In her final interview, broadcast on Antena 3's Y ahora Sonsoles on 25 March 2026, Castillo said that her decision to die was personal and she was not encouraging other people to request euthanasia.

===Death===
On 26 March 2026, Castillo, aged 25, underwent euthanasia at a healthcare centre in Sant Pere de Ribes in the Province of Barcelona. Her mother requested to be present in the room, but she chose to die alone.

Castillo was the third youngest person to receive euthanasia in Spain. Of the 1,123 people who had received euthanasia, two people, aged 22 and 23, were younger.

==Reactions==
British concert pianist and writer James Rhodes, who lives in Spain and is a survivor of child sexual abuse, offered to pay for Castillo's mental and physical healthcare.

Castillo's euthanasia was debated in the Congress of Deputies. Politicians from parties including the Spanish Socialist Workers' Party, Republican Left of Catalonia, Galician Nationalist Bloc, EH Bildu and Sumar spoke in support. The People's Party and Vox criticised the decision.

Luis Argüello, archbishop of Valladolid and president of the Spanish Episcopal Conference of the Catholic Church, condemned the euthanasia. José Mazuelos Pérez, Bishop of the Canary Islands, said the outcome was "another step towards a culture of death, throwing in the towel on the humanisation of medicine." The bishops of the Subcommission for the Family and the Defence of Life said that the case exemplified "an accumulation of personal suffering and institutional shortcomings that calls the whole of society into question" (cf. Christianity and euthanasia).

==Misinformation==
Castillo's father's lawyers said that they had information from a relative that she was gang raped by unaccompanied child migrants while in a care centre. This was then disseminated by Vox leader Santiago Abascal. Various fact-checking websites consider this to be misinformation: Castillo was 21 when she attempted suicide days after the group assault, and had left care over three years earlier. In her broadcast interview, she did not describe her assailants, and said the incidents happened at a nightclub.

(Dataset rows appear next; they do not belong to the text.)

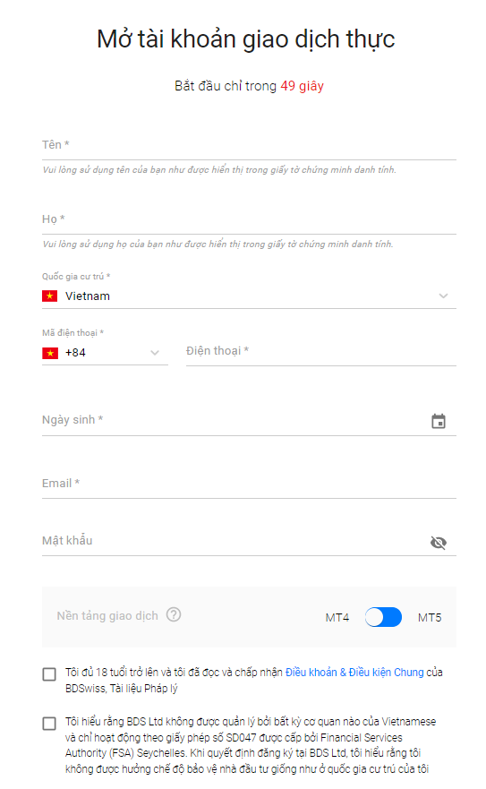Click the help question mark icon
Screen dimensions: 486x789
point(174,614)
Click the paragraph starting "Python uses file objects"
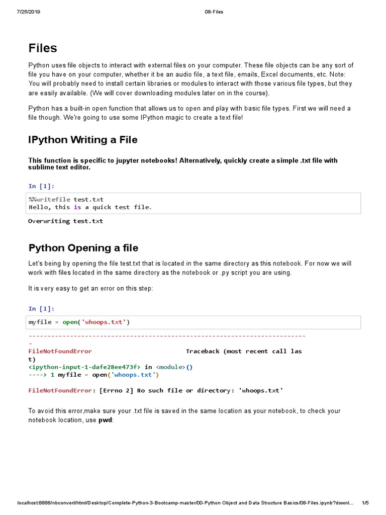Image resolution: width=386 pixels, height=515 pixels. coord(191,79)
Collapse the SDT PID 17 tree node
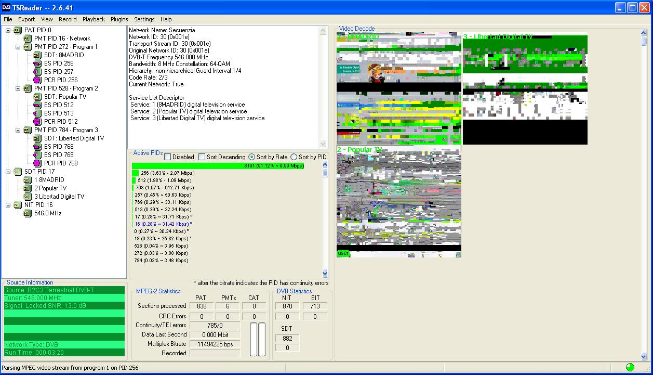 pyautogui.click(x=8, y=172)
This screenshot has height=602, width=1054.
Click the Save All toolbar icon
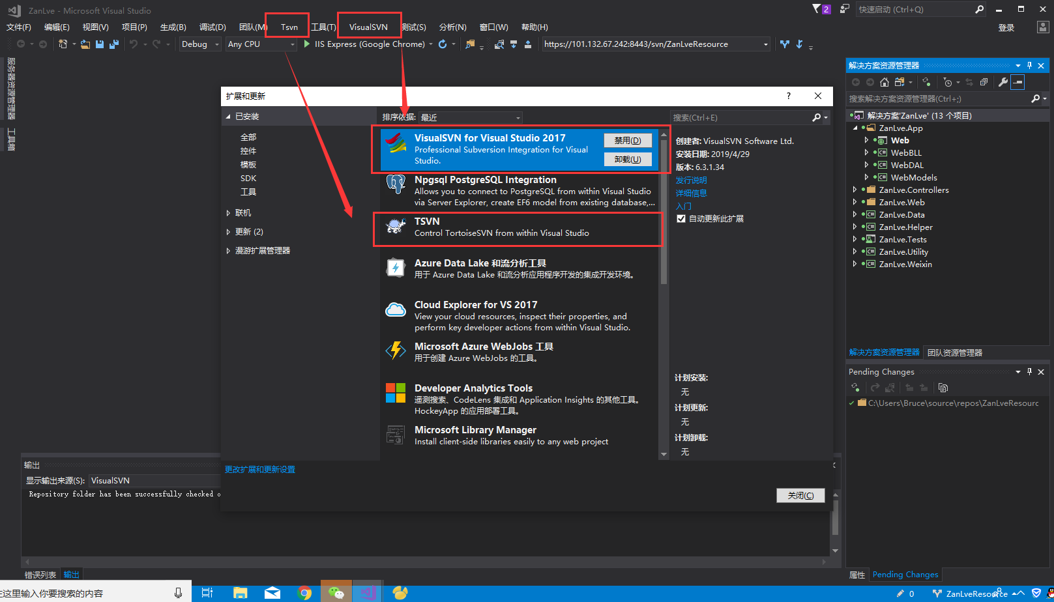coord(114,44)
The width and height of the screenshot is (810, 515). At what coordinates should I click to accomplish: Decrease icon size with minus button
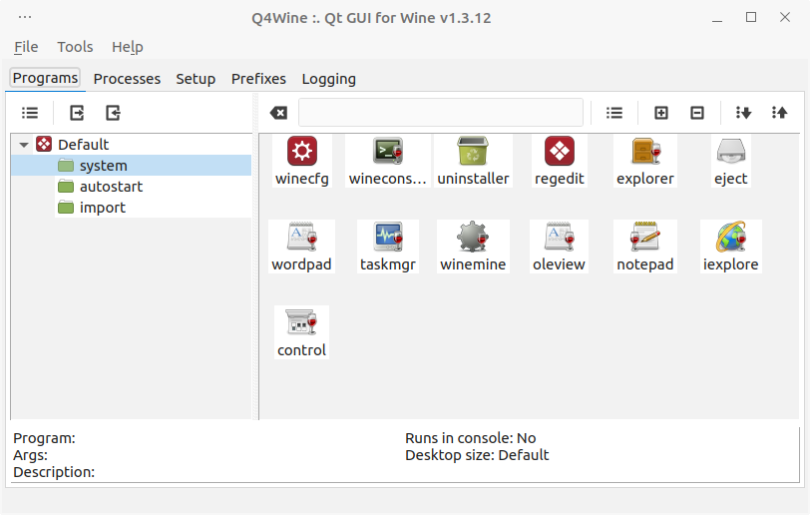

Castillo's euthanasia was reported as being granted due to her having depression. This was not true: it was granted due to chronic and irreversible pain from her suicide attempt. Her father's lawyers also alleged that her euthanasia could not be suspended as her organs were already committed to donation, and that doctors had financial interests in the donation of her organs. However, the decisions to undergo euthanasia or to be an organ donor are independent and consent can be revoked at any time, and doctors are not paid more if a person undergoing euthanasia donates their organs.